DVD/Blu-ray: "Kings of Summer" a wonderfully weird little coming-of-ager


The Kings of Summer (2013)
95 min., rated R.

The debut of first-time director Jordan Vogt-Roberts and first-time screenwriter Chris Galletta, "The Kings of Summer" is sort of a He-Man Woman Haters Club version of Wes Anderson's "Moonrise Kingdom." As roughly the two-hundredth entry in the subgenre of "that one summer" coming-of-agers, the film travels through some pretty familiar turf about youthful nostalgia but goes down easy like a laid-back, directionless summer day with a scrappy, independently made quality.

15-year-old outsider Joe Toy (Nick Robinson) and his tough, sarcastic father Frank (Nick Offerman) constantly ruffle each other's feathers ever since Mom died. Frank tries to date, but Joe makes sure it doesn't work out, leaving a family game of Monopoly when he doesn't get his way and then calling the cops on Dad. Meanwhile, Joe's best friend Patrick (Gabriel Basso) is just annoyed and trapped by his lame, overbearing parents (Megan Mullally, Marc Evan Jackson), who greet him with a wet washcloth to put around his neck after school and won't let him go to a friend's house without taking some vegetable soup. Both high school freshmen want an escape, so when Joe and a weird hanger-on named Biaggio (Moises Arias) scout the woods one night, Patrick is convinced to build a clubhouse from scratch and live on the land, where they can make their own rules. They "hunt" their food from a Boston Market dumpster. They bang sticks on a long pipe like Stomp percussionists. They even grow facial hair. After weeks go by, the boys initially returning home for home goods and supplies, neither the parents nor the cops (Mary-Lynn Rajskub, Thomas Middleditch) can find them, even though they're not that far from the Ohio suburbs.

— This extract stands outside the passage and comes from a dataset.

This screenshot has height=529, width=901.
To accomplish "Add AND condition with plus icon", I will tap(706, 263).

"The Kings of Summer" gets off to a rather uneven start, feeling half-authentic and half-Quirky McQuirkerson. Joe and Patrick are tough to warm up to, unlike the kids in "The Perks of Being a Wallflower," "Mud" and "The Way Way Back," and the adults begin as either jerks or morons. Then the film redeems itself and sneaks up on you with an unexpected melancholy and an underlying sweetness. While director Vogt-Roberts and writer Chris Galletta indulge a little too much in quirk at first, they have their own off-kilter style (cleverly silly dream/fantasy interludes included) and wisely give the film a timeless feel (the characters don't take their cell phones to the woods).

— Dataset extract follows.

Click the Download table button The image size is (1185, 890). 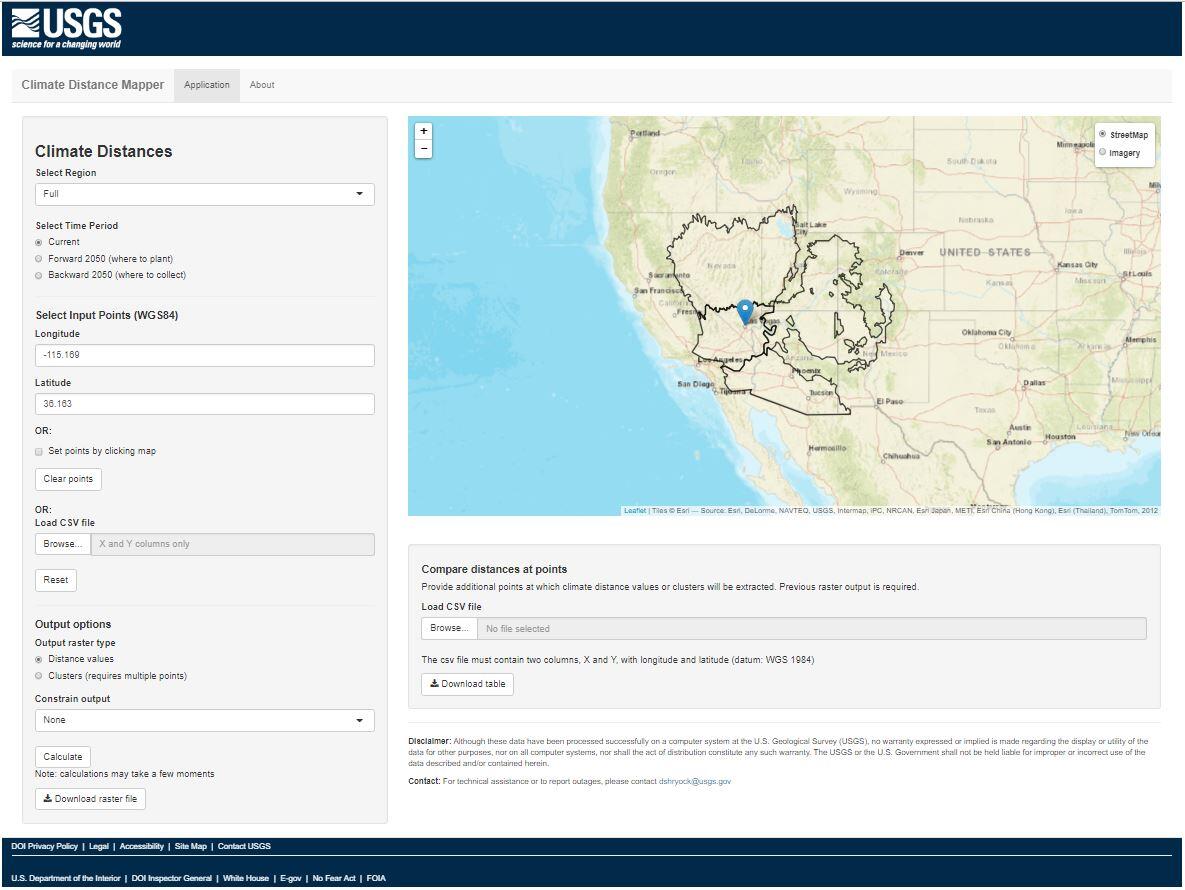coord(467,684)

Newcomer Robinson is quite good as Joe, especially when he grows a light mustache, experiences his first heartbreak, and starts smoking stogies. He shares such a comfortably real chemistry with co-star Basso that we grow to care about them as friends. As for the rail-thin, bug-eyed Biaggio, he's an oddball creation that would feel more at home in "Napoleon Dynamite" and a half-formed character with a non-sequitur shtick. He creates a ransom note, carries a machete around, and says that he doesn't see himself as having a gender, but Biaggio is played with total commitment by Arias. As widower Frank, Offerman is hilariously off-putting and then admirably underplays his touching moments with Robinson. The always-welcome Megan Mullally (of course, Offerman's real-life wife) is amusingly clueless and meddling as Patrick's mother who, at dinner, tells her son, "We watched a very good movie ["Hancock"] on the cable last night" with "Will Prince." Also, Alison Brie makes her brief moments count as Joe's older sister, who made the smart choice of moving out of the house but sticks up for her brother when she's home, and Erin Moriarty, who could be Alison Lohman's younger double, does nice work as Kelly, Joe's friend and crush who might just come between his friendship with Patrick.

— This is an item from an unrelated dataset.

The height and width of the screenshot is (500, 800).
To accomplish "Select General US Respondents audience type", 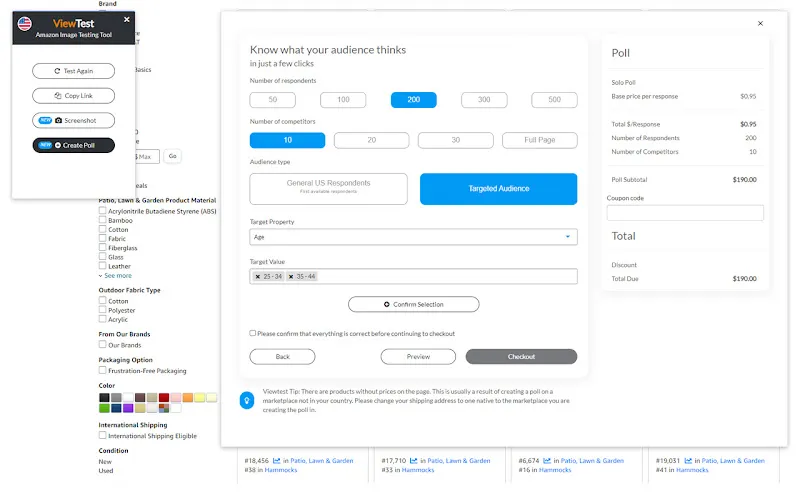I will click(328, 188).
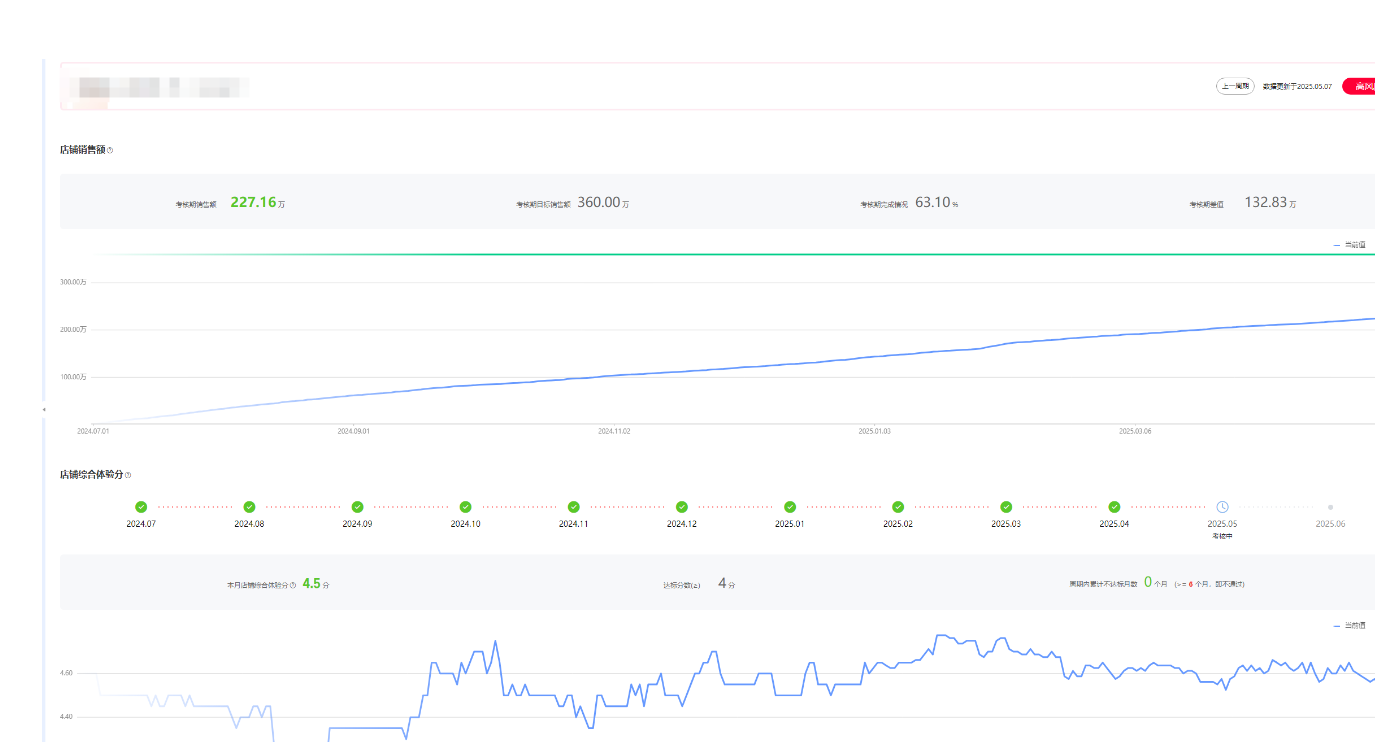1389x756 pixels.
Task: Click the green target line on sales chart
Action: point(700,254)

Like a film that celebrates rebellion and unsupervised youth should, this one has a memorable (and unusual) soundtrack, with Ryan Miller's evocative score mixing samplings from video games and featuring thematically perfect tracks like MGMT's psychedelically poppy "The Youth" and Douglas James & Kevin Writer's hip-hoppy "How I Rise." Entitled "Toy's House" at Sundance, this little film probably owes a debt or two to "Stand by Me," but in the main, it's just wonderfully weird, funny, and resonant. "The Kings of Summer" came out in a year with plenty of coming-of-age film competition, and while this isn't some classic, it's likable and has its little charms.